## DATA FOR PROCESSING
===
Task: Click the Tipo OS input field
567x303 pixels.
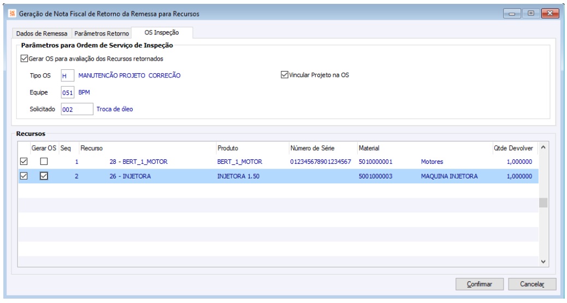Action: pos(64,76)
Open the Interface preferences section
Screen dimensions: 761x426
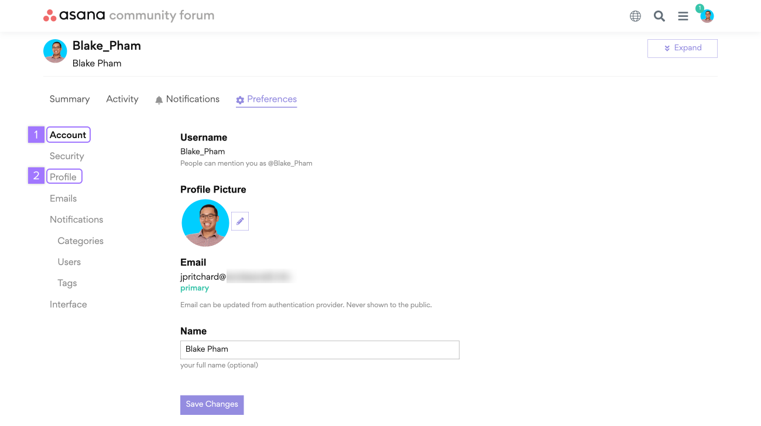point(68,304)
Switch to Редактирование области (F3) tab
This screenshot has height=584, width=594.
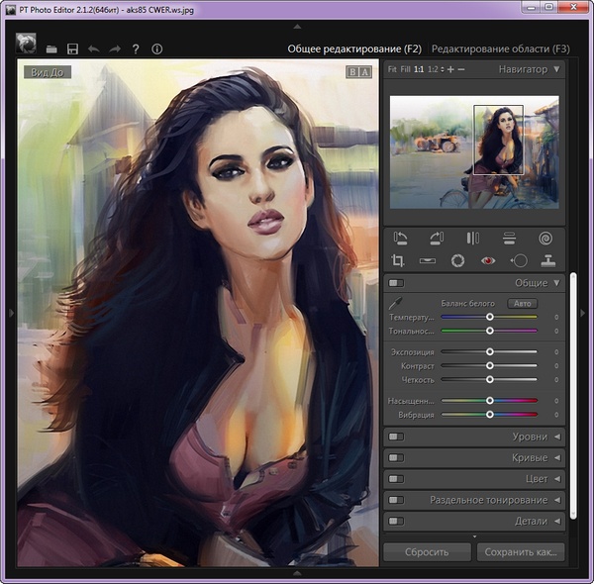(x=500, y=49)
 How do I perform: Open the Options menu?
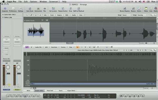pos(33,2)
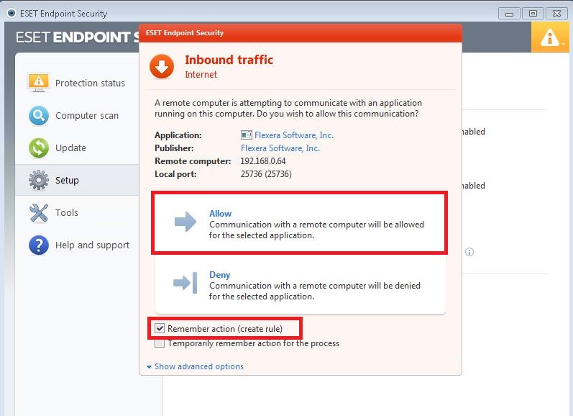Click the orange Inbound traffic arrow icon
The height and width of the screenshot is (416, 573).
pos(162,67)
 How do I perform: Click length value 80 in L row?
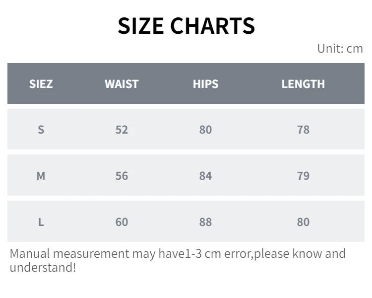(x=303, y=222)
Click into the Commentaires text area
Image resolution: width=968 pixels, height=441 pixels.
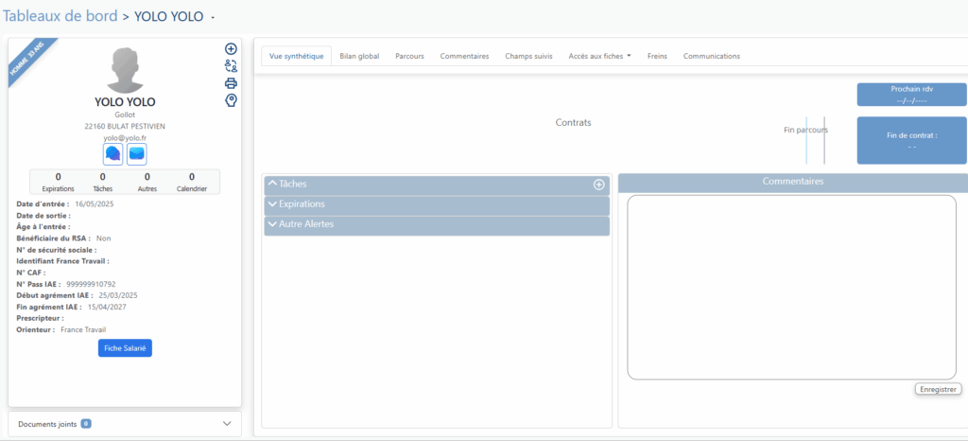[791, 287]
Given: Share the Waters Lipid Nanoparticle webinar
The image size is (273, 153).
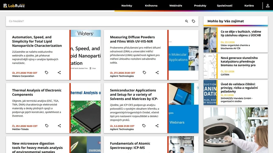Looking at the screenshot, I should point(59,73).
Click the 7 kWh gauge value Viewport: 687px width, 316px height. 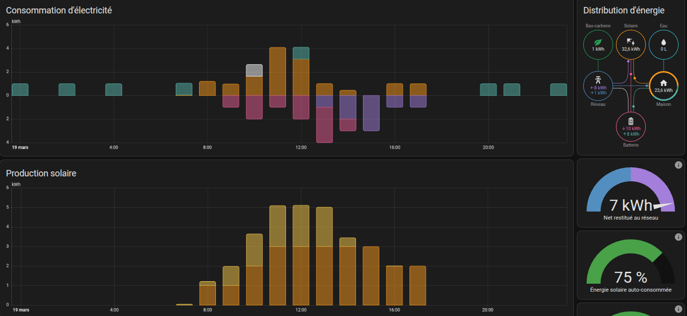click(624, 205)
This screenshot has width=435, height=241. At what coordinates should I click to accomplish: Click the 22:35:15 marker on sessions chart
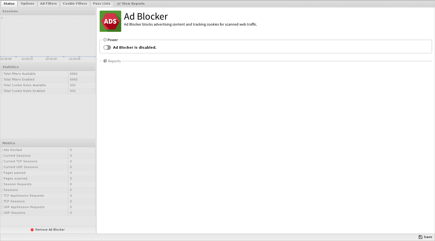32,57
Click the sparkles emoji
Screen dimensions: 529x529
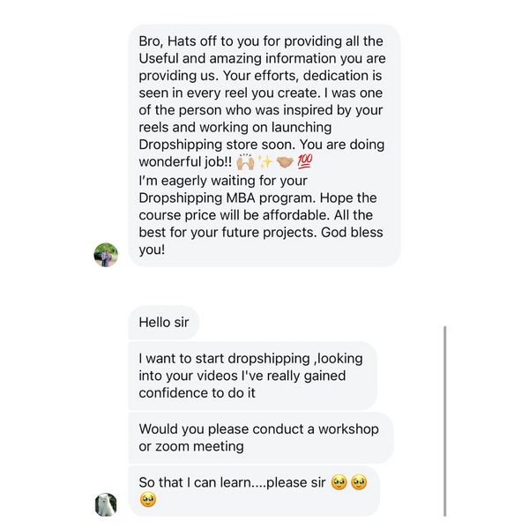coord(265,162)
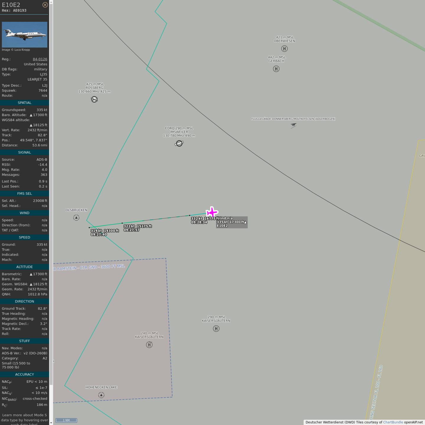Select the EDRQ Imsweiler airfield icon
425x425 pixels.
coord(179,143)
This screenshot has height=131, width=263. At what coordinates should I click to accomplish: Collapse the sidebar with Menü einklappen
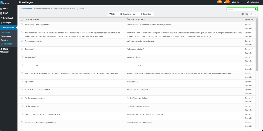[5, 50]
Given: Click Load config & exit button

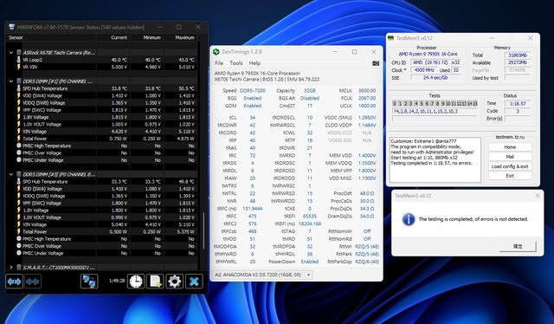Looking at the screenshot, I should click(510, 166).
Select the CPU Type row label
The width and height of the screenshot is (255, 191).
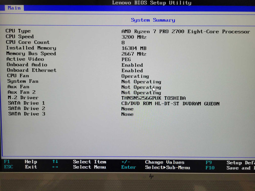(18, 31)
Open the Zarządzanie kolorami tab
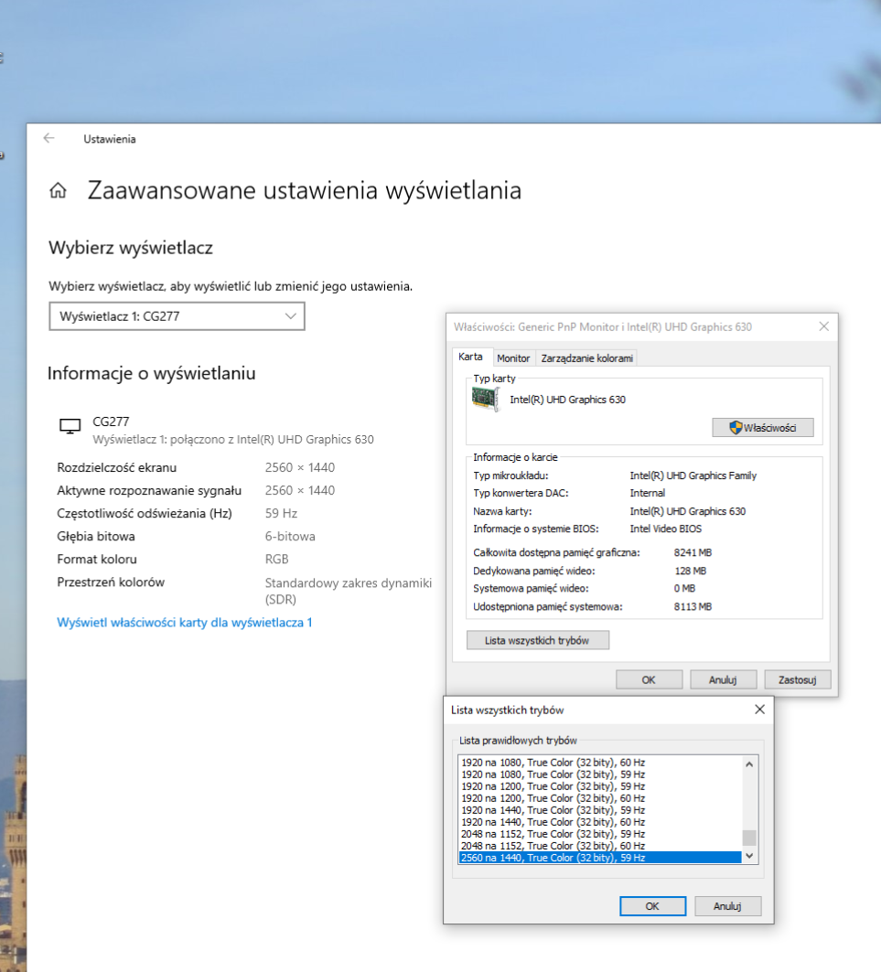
===
## WORK REQUIRED
No pictures should appear in the answer, which is to be the lines from the line with "The width and" through the end of the records above, restated exactly.

## TASK OUTPUT
The width and height of the screenshot is (255, 191).
(18, 31)
Open the Zarządzanie kolorami tab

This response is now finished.